MATERIAL TO PROCESS Start Marker

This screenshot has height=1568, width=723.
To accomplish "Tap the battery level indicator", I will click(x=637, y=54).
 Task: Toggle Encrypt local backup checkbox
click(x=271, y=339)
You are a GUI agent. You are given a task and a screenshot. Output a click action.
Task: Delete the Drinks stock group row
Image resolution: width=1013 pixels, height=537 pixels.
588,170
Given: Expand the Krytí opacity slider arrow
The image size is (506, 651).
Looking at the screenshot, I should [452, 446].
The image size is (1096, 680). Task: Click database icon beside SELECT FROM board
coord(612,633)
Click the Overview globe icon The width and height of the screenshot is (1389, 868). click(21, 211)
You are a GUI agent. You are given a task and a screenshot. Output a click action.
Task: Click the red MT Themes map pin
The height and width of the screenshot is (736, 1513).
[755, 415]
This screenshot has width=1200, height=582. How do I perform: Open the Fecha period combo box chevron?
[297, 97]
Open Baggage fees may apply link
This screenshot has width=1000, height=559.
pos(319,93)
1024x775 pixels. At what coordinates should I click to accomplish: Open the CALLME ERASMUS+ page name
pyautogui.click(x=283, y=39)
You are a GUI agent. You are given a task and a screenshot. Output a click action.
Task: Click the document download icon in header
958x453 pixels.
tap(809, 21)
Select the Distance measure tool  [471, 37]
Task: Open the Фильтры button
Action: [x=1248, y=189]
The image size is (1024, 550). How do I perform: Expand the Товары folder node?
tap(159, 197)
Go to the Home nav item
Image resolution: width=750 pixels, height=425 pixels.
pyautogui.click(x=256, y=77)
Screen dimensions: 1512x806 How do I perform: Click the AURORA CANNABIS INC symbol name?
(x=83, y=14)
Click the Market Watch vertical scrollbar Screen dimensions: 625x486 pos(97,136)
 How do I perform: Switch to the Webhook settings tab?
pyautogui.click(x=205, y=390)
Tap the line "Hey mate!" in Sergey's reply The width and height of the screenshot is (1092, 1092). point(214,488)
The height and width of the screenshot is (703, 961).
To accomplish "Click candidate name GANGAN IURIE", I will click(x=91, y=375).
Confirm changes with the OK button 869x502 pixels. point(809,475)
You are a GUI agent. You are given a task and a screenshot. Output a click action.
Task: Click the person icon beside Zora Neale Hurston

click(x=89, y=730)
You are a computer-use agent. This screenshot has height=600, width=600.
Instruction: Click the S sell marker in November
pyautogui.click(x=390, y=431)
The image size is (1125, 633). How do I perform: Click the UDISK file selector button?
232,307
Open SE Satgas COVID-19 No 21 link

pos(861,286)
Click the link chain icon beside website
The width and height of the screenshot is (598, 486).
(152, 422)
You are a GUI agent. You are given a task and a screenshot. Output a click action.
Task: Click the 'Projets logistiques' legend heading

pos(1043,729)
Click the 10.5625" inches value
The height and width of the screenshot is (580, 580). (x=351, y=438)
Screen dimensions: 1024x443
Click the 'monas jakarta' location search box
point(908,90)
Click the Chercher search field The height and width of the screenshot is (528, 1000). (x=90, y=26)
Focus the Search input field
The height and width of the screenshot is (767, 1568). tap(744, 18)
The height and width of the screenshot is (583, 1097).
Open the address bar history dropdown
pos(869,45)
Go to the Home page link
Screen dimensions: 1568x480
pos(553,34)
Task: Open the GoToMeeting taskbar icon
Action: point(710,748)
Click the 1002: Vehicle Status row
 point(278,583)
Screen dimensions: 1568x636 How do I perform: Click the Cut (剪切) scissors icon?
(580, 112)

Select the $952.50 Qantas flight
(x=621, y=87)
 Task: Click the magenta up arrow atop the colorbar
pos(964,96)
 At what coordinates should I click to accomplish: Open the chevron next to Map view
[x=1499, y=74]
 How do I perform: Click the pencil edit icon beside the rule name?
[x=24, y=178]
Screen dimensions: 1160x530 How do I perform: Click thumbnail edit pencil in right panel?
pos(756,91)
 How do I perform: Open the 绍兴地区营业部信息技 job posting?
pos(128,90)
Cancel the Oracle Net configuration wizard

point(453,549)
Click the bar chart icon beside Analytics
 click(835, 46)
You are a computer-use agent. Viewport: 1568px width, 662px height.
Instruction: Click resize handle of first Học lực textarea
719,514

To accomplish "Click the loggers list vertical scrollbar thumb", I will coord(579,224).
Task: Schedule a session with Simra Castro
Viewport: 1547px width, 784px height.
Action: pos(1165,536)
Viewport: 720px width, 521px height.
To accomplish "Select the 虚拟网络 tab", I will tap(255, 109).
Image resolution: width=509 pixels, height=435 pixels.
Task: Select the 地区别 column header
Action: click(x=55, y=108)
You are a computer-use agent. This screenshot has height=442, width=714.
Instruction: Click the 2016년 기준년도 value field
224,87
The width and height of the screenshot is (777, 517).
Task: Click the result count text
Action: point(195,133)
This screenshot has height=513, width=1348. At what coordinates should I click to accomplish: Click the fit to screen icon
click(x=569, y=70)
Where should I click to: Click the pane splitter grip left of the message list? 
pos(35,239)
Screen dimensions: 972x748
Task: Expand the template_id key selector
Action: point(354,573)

MATERIAL TO PROCESS End Marker

Please repeat every entry, exactly as it was written.

_EXPECTED OUTPUT_.
This screenshot has height=1568, width=723.
To accomplish "Tap the battery level indicator", I will click(x=637, y=54).
 Task: Toggle Encrypt local backup checkbox
click(x=271, y=339)
You are a GUI agent. You are given a task and a screenshot. Output a click action.
Task: Delete the Drinks stock group row
Image resolution: width=1013 pixels, height=537 pixels.
588,170
Given: Expand the Krytí opacity slider arrow
The image size is (506, 651).
Looking at the screenshot, I should [452, 446].
The image size is (1096, 680). Task: Click database icon beside SELECT FROM board
coord(612,633)
Click the Overview globe icon The width and height of the screenshot is (1389, 868). click(21, 211)
You are a GUI agent. You are given a task and a screenshot. Output a click action.
Task: Click the red MT Themes map pin
The height and width of the screenshot is (736, 1513).
[755, 415]
This screenshot has width=1200, height=582. How do I perform: Open the Fecha period combo box chevron?
[297, 97]
Open Baggage fees may apply link
This screenshot has width=1000, height=559.
pos(319,93)
1024x775 pixels. At what coordinates should I click to accomplish: Open the CALLME ERASMUS+ page name
pyautogui.click(x=283, y=39)
You are a GUI agent. You are given a task and a screenshot. Output a click action.
Task: Click the document download icon in header
958x453 pixels.
tap(809, 21)
Select the Distance measure tool  [471, 37]
Task: Open the Фильтры button
Action: [x=1248, y=189]
The image size is (1024, 550). How do I perform: Expand the Товары folder node?
tap(159, 197)
Go to the Home nav item
Image resolution: width=750 pixels, height=425 pixels.
pyautogui.click(x=256, y=77)
Screen dimensions: 1512x806 How do I perform: Click the AURORA CANNABIS INC symbol name?
(x=83, y=14)
Click the Market Watch vertical scrollbar Screen dimensions: 625x486 pos(97,136)
 How do I perform: Switch to the Webhook settings tab?
pyautogui.click(x=205, y=390)
Tap the line "Hey mate!" in Sergey's reply The width and height of the screenshot is (1092, 1092). point(214,488)
The height and width of the screenshot is (703, 961).
To accomplish "Click candidate name GANGAN IURIE", I will click(x=91, y=375).
Confirm changes with the OK button 869x502 pixels. point(809,475)
You are a GUI agent. You are given a task and a screenshot. Output a click action.
Task: Click the person icon beside Zora Neale Hurston

click(x=89, y=730)
You are a computer-use agent. This screenshot has height=600, width=600.
Instruction: Click the S sell marker in November
pyautogui.click(x=390, y=431)
The image size is (1125, 633). How do I perform: Click the UDISK file selector button?
232,307
Open SE Satgas COVID-19 No 21 link

pos(861,286)
Click the link chain icon beside website
The width and height of the screenshot is (598, 486).
(152, 422)
You are a GUI agent. You are given a task and a screenshot. Output a click action.
Task: Click the 'Projets logistiques' legend heading

pos(1043,729)
Click the 10.5625" inches value
The height and width of the screenshot is (580, 580). (x=351, y=438)
Screen dimensions: 1024x443
Click the 'monas jakarta' location search box
point(908,90)
Click the Chercher search field The height and width of the screenshot is (528, 1000). (x=90, y=26)
Focus the Search input field
The height and width of the screenshot is (767, 1568). tap(744, 18)
The height and width of the screenshot is (583, 1097).
Open the address bar history dropdown
pos(869,45)
Go to the Home page link
Screen dimensions: 1568x480
pos(553,34)
Task: Open the GoToMeeting taskbar icon
Action: point(710,748)
Click the 1002: Vehicle Status row
 point(278,583)
Screen dimensions: 1568x636 How do I perform: Click the Cut (剪切) scissors icon?
(580, 112)

Select the $952.50 Qantas flight
(x=621, y=87)
 Task: Click the magenta up arrow atop the colorbar
pos(964,96)
 At what coordinates should I click to accomplish: Open the chevron next to Map view
[x=1499, y=74]
 How do I perform: Click the pencil edit icon beside the rule name?
[x=24, y=178]
Screen dimensions: 1160x530 How do I perform: Click thumbnail edit pencil in right panel?
pos(756,91)
 How do I perform: Open the 绍兴地区营业部信息技 job posting?
pos(128,90)
Cancel the Oracle Net configuration wizard

point(453,549)
Click the bar chart icon beside Analytics
 click(835, 46)
You are a computer-use agent. Viewport: 1568px width, 662px height.
Instruction: Click resize handle of first Học lực textarea
719,514

To accomplish "Click the loggers list vertical scrollbar thumb", I will coord(579,224).
Task: Schedule a session with Simra Castro
Viewport: 1547px width, 784px height.
Action: pos(1165,536)
Viewport: 720px width, 521px height.
To accomplish "Select the 虚拟网络 tab", I will tap(255, 109).
Image resolution: width=509 pixels, height=435 pixels.
Task: Select the 地区别 column header
Action: click(x=55, y=108)
You are a computer-use agent. This screenshot has height=442, width=714.
Instruction: Click the 2016년 기준년도 value field
224,87
The width and height of the screenshot is (777, 517).
Task: Click the result count text
Action: point(195,133)
This screenshot has height=513, width=1348. At what coordinates should I click to accomplish: Click the fit to screen icon
click(x=569, y=70)
Where should I click to: Click the pane splitter grip left of the message list? 
pos(35,239)
Screen dimensions: 972x748
Task: Expand the template_id key selector
Action: point(354,573)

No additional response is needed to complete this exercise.